Sued for complying with Ontario securities law? The scope of immunity clarified in “Sells v. Manulife”

Posted in Continuous and Timely Disclosure, IIROC, Industry News
Shane C. D'SouzaRene Sorell

A recent court decision provides guidance on a seldom litigated issue — when can an individual or company seek immunity from being sued for complying with Ontario securities law?

In Sells v. Manulife, Manulife sought the dismissal of a lawsuit commenced by two former investment advisors (the “IAs”) based on s. 141(2) of the Securities Act, which states:

Immunity of Commission and officers

141. (1) No action or other proceeding for damages shall be instituted against the Commission or any member thereof, or any employee or agent of the Commission for any act done in good faith in the performance or intended performance of any duty or in the exercise or the intended exercise of any power under Ontario securities law, or for any neglect or default in the performance or exercise in good faith of such duty or power.

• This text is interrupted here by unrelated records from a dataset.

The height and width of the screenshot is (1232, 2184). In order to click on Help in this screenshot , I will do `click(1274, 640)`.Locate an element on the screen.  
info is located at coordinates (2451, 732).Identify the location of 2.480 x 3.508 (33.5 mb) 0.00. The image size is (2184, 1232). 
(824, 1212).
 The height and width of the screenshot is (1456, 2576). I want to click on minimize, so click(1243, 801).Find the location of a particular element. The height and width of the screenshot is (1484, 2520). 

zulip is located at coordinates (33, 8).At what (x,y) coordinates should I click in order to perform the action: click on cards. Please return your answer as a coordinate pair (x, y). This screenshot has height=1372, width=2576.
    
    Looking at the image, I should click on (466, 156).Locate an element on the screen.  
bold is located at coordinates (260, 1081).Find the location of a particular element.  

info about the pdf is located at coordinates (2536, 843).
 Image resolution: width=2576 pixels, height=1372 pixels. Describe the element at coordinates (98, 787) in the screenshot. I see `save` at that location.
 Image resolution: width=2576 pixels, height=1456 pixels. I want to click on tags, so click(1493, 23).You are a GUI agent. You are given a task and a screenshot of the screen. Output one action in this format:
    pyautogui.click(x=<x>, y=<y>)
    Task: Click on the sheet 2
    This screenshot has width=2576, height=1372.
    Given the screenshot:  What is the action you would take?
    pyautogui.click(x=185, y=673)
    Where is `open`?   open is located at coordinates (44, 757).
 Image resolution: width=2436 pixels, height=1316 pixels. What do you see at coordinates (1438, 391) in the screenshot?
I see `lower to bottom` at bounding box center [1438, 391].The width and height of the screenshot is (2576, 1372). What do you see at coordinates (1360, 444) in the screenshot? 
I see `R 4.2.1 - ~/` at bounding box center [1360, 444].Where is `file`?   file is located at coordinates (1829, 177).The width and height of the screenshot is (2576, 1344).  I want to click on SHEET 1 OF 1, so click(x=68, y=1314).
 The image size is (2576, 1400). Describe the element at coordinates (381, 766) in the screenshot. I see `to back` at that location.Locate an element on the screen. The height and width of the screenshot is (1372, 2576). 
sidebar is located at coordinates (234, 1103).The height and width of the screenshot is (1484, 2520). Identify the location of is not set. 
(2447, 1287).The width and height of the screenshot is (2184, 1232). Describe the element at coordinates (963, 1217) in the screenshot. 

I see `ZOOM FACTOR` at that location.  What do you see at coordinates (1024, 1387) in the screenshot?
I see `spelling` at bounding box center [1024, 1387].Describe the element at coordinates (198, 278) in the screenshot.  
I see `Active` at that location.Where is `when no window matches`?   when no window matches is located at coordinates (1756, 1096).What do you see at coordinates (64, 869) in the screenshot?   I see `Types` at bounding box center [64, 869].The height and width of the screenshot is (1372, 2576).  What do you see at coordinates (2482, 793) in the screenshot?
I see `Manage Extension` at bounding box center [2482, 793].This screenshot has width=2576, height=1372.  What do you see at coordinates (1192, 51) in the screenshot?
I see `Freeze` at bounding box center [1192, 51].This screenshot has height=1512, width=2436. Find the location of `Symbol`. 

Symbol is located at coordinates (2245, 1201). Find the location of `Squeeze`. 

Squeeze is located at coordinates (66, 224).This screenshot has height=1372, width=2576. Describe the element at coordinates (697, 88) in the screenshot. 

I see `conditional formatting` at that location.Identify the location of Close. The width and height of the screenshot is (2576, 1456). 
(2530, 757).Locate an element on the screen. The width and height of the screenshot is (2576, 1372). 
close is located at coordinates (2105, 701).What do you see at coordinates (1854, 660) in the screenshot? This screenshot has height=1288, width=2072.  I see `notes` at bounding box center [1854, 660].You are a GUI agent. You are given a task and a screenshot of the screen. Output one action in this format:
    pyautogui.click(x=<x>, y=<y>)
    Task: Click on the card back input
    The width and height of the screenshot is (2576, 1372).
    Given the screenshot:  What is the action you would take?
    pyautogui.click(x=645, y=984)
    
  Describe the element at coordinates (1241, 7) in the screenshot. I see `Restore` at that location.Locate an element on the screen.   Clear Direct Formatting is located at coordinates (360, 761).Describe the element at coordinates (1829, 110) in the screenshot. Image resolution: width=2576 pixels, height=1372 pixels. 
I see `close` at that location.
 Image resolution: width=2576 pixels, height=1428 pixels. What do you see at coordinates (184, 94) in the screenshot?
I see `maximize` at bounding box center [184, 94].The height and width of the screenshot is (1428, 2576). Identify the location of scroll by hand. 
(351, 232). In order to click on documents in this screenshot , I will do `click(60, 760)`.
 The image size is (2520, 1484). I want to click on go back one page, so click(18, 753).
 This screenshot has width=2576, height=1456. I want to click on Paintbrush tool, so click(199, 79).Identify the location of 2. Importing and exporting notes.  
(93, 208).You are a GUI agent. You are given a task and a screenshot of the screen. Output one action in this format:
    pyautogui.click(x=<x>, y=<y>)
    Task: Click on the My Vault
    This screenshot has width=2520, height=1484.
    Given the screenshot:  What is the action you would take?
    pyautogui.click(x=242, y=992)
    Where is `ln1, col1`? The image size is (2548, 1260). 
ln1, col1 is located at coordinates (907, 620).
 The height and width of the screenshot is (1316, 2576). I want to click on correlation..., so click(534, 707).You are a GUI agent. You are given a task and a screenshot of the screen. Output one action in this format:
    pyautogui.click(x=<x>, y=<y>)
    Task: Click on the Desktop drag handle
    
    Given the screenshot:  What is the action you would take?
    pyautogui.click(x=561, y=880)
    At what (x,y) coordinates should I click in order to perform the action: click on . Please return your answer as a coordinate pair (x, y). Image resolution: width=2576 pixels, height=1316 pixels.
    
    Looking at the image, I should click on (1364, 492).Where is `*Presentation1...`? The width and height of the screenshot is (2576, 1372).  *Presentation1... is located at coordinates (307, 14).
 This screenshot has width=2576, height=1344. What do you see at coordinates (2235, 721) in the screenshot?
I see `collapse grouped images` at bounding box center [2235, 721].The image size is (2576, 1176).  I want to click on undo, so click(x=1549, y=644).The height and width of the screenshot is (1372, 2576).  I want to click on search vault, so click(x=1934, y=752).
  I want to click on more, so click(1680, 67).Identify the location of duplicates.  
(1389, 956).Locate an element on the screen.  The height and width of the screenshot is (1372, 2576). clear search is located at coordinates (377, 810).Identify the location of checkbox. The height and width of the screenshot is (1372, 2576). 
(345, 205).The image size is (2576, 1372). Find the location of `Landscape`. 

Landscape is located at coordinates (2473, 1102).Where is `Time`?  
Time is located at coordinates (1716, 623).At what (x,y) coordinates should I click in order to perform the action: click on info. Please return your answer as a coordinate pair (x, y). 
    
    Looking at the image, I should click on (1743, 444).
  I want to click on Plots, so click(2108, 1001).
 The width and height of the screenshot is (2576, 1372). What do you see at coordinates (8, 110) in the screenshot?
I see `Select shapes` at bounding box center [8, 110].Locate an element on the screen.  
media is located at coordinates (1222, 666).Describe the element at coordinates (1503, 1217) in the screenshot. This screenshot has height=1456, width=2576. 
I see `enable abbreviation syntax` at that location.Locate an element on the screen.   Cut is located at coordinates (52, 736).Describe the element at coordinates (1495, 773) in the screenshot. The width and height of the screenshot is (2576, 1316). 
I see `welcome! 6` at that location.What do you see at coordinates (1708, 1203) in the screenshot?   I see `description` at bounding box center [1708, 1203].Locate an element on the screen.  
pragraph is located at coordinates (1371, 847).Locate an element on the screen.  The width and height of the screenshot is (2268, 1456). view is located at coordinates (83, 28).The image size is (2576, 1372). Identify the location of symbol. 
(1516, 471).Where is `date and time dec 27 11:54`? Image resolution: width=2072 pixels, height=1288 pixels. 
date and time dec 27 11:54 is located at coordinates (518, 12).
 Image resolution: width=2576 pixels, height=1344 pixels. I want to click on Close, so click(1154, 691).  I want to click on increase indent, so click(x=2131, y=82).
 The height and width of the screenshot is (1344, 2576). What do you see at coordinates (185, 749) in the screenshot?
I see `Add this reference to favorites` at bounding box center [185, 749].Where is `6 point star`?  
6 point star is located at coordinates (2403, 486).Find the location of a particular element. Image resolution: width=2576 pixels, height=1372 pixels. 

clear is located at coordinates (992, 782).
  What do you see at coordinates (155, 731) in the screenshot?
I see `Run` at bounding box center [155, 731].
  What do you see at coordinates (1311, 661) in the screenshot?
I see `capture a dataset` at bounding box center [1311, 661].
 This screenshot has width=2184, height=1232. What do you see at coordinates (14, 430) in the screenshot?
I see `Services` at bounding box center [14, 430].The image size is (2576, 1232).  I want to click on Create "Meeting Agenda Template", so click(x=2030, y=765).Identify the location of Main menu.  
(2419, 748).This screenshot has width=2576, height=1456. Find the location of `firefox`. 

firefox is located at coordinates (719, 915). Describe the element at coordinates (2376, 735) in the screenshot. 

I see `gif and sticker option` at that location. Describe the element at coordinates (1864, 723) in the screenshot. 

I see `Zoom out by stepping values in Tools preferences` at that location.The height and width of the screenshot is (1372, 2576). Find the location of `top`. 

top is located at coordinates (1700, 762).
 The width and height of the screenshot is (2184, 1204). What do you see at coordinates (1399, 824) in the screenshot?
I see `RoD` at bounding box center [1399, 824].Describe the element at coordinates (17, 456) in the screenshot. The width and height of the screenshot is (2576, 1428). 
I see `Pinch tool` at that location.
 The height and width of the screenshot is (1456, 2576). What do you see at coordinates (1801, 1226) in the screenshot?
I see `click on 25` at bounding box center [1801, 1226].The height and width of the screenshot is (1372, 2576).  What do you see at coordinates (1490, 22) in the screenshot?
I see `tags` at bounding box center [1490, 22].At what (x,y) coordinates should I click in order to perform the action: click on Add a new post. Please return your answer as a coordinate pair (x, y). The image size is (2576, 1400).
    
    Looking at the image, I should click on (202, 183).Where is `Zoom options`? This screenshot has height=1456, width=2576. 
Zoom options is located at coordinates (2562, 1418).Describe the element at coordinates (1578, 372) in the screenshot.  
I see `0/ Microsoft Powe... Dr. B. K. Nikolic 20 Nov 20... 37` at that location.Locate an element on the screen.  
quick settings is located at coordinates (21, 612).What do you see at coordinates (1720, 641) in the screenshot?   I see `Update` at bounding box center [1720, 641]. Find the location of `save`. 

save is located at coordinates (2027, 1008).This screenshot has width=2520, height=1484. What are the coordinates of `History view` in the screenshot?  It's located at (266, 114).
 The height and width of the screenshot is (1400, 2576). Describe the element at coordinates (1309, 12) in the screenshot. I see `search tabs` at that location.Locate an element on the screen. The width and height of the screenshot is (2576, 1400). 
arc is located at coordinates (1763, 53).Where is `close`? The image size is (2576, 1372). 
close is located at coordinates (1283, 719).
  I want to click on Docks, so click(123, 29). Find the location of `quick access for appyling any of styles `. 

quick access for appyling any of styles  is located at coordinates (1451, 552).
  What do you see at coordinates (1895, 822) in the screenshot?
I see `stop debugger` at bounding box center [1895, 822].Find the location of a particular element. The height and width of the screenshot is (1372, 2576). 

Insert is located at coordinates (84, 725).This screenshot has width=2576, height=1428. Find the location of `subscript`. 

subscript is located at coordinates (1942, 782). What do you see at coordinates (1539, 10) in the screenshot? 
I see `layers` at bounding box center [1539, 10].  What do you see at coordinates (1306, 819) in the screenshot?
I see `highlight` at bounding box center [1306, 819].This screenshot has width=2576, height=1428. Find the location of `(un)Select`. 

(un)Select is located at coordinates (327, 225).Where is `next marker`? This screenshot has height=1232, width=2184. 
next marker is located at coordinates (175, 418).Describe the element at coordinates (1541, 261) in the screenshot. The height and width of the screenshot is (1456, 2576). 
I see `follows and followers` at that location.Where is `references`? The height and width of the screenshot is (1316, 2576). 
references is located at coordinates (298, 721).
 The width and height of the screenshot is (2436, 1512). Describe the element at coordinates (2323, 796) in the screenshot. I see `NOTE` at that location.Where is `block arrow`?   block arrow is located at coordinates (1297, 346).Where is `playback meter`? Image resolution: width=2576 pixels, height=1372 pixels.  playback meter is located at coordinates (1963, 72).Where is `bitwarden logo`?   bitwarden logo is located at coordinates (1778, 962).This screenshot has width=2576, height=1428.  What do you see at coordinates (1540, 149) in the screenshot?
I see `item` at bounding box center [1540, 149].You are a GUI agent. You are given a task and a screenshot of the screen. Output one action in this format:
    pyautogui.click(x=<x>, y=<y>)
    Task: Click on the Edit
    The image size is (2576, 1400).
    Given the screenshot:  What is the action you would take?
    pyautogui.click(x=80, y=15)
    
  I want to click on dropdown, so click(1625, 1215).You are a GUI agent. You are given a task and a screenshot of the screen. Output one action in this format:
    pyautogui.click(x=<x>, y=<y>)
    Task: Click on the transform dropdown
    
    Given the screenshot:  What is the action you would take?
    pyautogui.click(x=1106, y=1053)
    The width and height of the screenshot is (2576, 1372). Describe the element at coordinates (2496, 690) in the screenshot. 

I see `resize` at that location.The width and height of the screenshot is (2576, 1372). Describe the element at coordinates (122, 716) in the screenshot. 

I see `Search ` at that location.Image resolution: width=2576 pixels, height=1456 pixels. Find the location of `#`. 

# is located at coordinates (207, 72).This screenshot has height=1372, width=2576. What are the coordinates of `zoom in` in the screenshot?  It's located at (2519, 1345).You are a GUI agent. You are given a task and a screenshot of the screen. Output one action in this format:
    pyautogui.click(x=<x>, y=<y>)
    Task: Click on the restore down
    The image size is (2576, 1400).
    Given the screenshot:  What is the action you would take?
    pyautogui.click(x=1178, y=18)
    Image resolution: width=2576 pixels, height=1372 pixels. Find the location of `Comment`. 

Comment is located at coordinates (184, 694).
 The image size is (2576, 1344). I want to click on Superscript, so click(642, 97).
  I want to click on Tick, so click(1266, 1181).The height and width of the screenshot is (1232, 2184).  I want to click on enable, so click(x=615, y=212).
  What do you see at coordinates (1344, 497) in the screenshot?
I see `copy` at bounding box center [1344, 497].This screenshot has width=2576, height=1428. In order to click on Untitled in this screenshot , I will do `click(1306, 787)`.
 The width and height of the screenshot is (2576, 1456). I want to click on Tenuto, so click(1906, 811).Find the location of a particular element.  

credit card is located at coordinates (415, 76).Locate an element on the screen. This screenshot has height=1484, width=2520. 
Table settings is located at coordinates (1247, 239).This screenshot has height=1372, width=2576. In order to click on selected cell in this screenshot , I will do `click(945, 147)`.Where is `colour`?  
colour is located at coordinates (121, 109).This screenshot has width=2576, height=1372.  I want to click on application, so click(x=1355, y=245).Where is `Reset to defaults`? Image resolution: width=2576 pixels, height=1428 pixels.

Immunity re intended compliance

(2) No person or company has any rights or remedies and no proceedings lie or shall be brought against any person or company for any act or omission of the last-mentioned person or company done or omitted in compliance with Ontario securities law.

On its face, s. 141(2) immunizes any person or company for complying with Ontario securities law, but does not explicitly include the pre-requisite requirement of good faith as required in s. 141(1), which immunizes the Ontario Securities Commission and its actors.

The IAs in Sells, whose registration had been sponsored by Manulife, alleged that Manulife had filed misleading uniform termination notices (the “UTNs”) about the IAs with Investment Industry Regulatory Organization of Canada (“IIROC”), thereby sabotaging their employment with other investment dealers and causing the loss of their book of business. It is an offense under securities law to give false or misleading information on a UTN.

Manulife was required under Ontario securities law to submit the UTNs to notify IIROC that its agency agreements with the IAs had been terminated. Among other things, the UTNs required Manulife to specify the reasons for the IAs’ termination and to provide related details.

Manulife argued that the lawsuit should be dismissed as a matter of law because in filing the UTNs it complied with Ontario securities law and its conduct was accordingly protected by s. 141(2) regardless of whether it acted in good faith. The court rejected Manulife’s argument, holding that a trial was necessary to determine whether Manulife had filed a compliant UTN and could be shielded by s. 141(2).

The key takeaway from Sells is that s. 141(2) does not operate automatically where there is an unresolved dispute as to whether the party seeking to rely on it did or did not comply with securities law. The underlying facts are important — a party cannot comply with securities law by filing a misleading document.